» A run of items

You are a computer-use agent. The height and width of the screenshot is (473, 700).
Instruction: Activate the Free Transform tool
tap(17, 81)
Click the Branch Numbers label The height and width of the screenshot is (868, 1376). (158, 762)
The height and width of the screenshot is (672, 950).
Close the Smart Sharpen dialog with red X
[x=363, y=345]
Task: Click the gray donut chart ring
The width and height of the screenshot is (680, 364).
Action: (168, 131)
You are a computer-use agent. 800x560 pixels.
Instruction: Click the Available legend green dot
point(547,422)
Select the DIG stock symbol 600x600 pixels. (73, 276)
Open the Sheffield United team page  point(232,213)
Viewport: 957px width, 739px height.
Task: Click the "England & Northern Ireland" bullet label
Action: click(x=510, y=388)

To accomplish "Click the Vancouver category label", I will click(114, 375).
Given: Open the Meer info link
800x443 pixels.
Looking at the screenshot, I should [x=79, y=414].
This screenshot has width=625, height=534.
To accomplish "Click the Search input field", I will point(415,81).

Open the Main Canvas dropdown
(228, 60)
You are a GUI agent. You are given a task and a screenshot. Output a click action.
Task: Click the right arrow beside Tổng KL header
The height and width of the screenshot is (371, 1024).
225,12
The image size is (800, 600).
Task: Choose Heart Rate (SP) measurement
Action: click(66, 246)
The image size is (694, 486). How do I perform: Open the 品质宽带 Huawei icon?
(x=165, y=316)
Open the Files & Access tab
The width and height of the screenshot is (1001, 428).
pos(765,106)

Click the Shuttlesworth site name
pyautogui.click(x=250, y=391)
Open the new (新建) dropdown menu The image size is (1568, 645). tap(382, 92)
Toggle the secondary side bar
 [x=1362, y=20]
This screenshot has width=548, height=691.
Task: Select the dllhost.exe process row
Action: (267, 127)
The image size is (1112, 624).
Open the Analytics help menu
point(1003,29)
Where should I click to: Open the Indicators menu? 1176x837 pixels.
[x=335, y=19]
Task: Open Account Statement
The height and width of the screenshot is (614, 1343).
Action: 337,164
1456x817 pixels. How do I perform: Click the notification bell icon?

» Task to carry out
Copy out all of the items above word for word, leaving each line unchanged.

» Task solution
You are a computer-use agent. The height and width of the screenshot is (473, 700).
Instruction: Activate the Free Transform tool
tap(17, 81)
Click the Branch Numbers label The height and width of the screenshot is (868, 1376). (158, 762)
The height and width of the screenshot is (672, 950).
Close the Smart Sharpen dialog with red X
[x=363, y=345]
Task: Click the gray donut chart ring
The width and height of the screenshot is (680, 364).
Action: (168, 131)
You are a computer-use agent. 800x560 pixels.
Instruction: Click the Available legend green dot
point(547,422)
Select the DIG stock symbol 600x600 pixels. (73, 276)
Open the Sheffield United team page  point(232,213)
Viewport: 957px width, 739px height.
Task: Click the "England & Northern Ireland" bullet label
Action: click(x=510, y=388)

To accomplish "Click the Vancouver category label", I will click(114, 375).
Given: Open the Meer info link
800x443 pixels.
Looking at the screenshot, I should [x=79, y=414].
This screenshot has width=625, height=534.
To accomplish "Click the Search input field", I will point(415,81).

Open the Main Canvas dropdown
(228, 60)
You are a GUI agent. You are given a task and a screenshot. Output a click action.
Task: Click the right arrow beside Tổng KL header
The height and width of the screenshot is (371, 1024).
225,12
The image size is (800, 600).
Task: Choose Heart Rate (SP) measurement
Action: click(66, 246)
The image size is (694, 486). How do I perform: Open the 品质宽带 Huawei icon?
(x=165, y=316)
Open the Files & Access tab
The width and height of the screenshot is (1001, 428).
pos(765,106)

Click the Shuttlesworth site name
pyautogui.click(x=250, y=391)
Open the new (新建) dropdown menu The image size is (1568, 645). tap(382, 92)
Toggle the secondary side bar
 [x=1362, y=20]
This screenshot has width=548, height=691.
Task: Select the dllhost.exe process row
Action: (267, 127)
The image size is (1112, 624).
Open the Analytics help menu
point(1003,29)
Where should I click to: Open the Indicators menu? 1176x837 pixels.
[x=335, y=19]
Task: Open Account Statement
The height and width of the screenshot is (614, 1343).
Action: 337,164
1456x817 pixels. How do I perform: Click the notification bell icon?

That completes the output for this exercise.